Why am I thinking about inner vision? It seems the desire to write about it started with being shocked and horrified about what is available to watch on TV. When I grew up, and even through the ‘90s, there was more content I could enjoy, more shows that engaged me intellectually and allowed me to relax.
How can a channel called The Learning Channel have so little learning on it? How could watching constant ghost stories teach us about how better to live our lives? All good entertainment does that.
Superficiality, noise and glitz all drown out our normal capacity for contemplation. They are designed to addict us to artificiality and turn us away from what we instinctively know is right and good.
Our society has become so commercialized that many people are unaware they have inner vision. I believe there is a purposeful intention to turn people’s minds from God, nature, love and other fundamental necessities of being human. This is all escalating at the very time when we need to turn inward and hear the quiet voice of God. Humans must rediscover their need for nature before climate change destroys nature.

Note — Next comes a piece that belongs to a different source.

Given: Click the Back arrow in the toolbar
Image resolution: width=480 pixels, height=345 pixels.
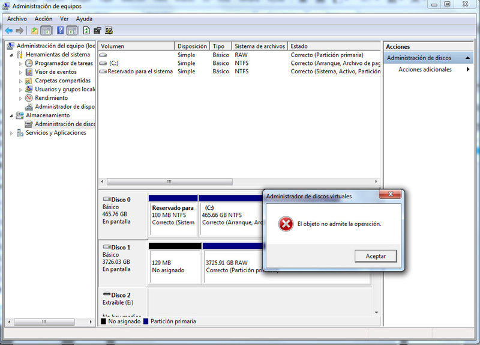Looking at the screenshot, I should [9, 31].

In college, I majored in German literature and greatly enjoyed Romanticism, the movement that gave us a love of nature. Before that, nature was seen as dangerous. But a fatal flaw in Romanticism was a self-fulfilling addiction to tragedy. A famous example is Goethe’s novel “The Sorrows of Young Werther.” Goethe is a wonderful writer whom I adore, but his tale of a young person’s suicide for love caused a rush of suicides in real life.

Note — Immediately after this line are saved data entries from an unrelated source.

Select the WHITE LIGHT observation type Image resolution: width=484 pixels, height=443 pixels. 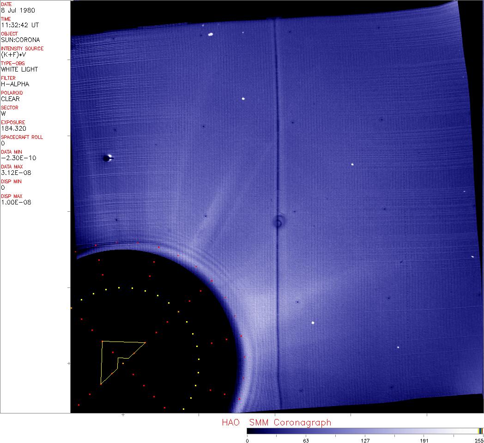(19, 69)
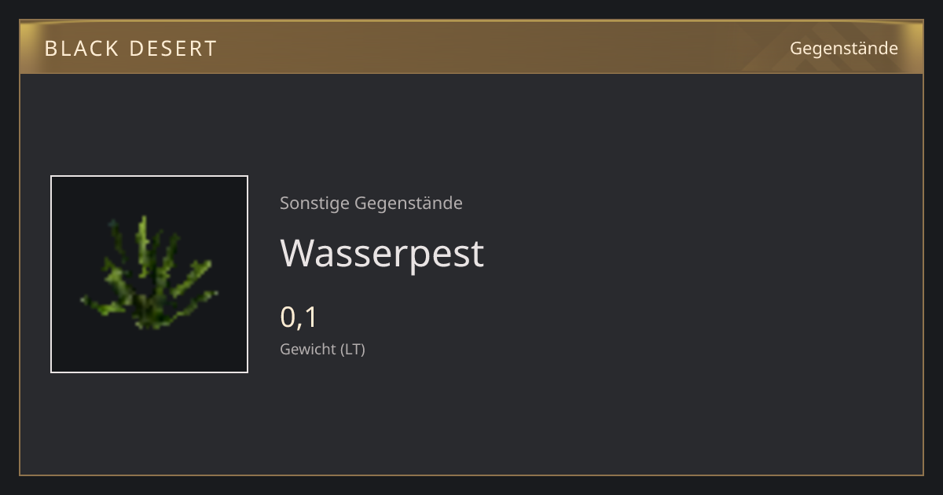Click the dark space inside thumbnail above plant
This screenshot has width=943, height=495.
coord(149,195)
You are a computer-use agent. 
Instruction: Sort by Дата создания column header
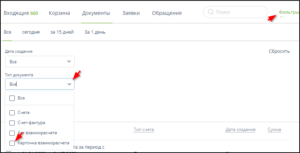point(241,129)
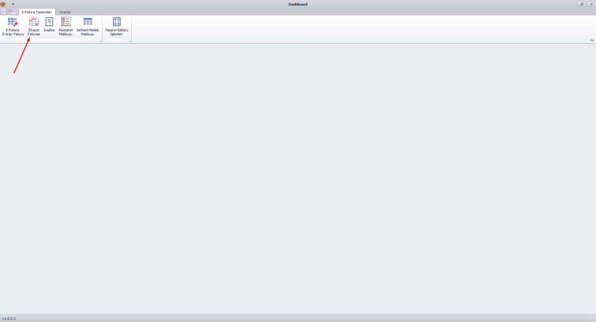Screen dimensions: 596x322
Task: Choose the Müstahsil Makbuzu icon
Action: pos(66,26)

Today we are addicted in entertainment to violence, speed, noise, cacophony. And we see all that in real life now. It is sold to us as normal, but it is not. Normal is walking down a street rapturous at the beauty of trees and houses. I grew up in a beautiful town in Maryland and lived in rapture at the beauty of nature. Everyone needs such natural joy.
Now that we have a society that values violence, speed, noise and cacophony, how can we withstand it? I am preaching to the choir here, but maybe what I say will filter out to those addicted to what I have just decided to call negative beauty.
Our inner vision is what will protect us. When angry at something from the outside, I have learned to pause, bend over and withdraw into myself. Peace descends upon me.
I first learned that inner vision could protect me right here in Juneau. I was a banquet waitress at Centennial Hall and had left my uniform at home. Dreading the anger of my boss, I walked to her office. Just yards away, I heard a quiet voice saying, “Wait!” Peace came over me, and I went about my business. Minutes later, my boss said, “Here is money for a cab. Go to the Baranof and get more tablecloths!” I went to my house on the way and picked up my uniform!
God spared me the wrath of hell that day. If my inner vision had been drowned out by my environment, I would not have perceived the word that saved me.
• Page Bridges is a member of Holy Trinity Episcopal Church.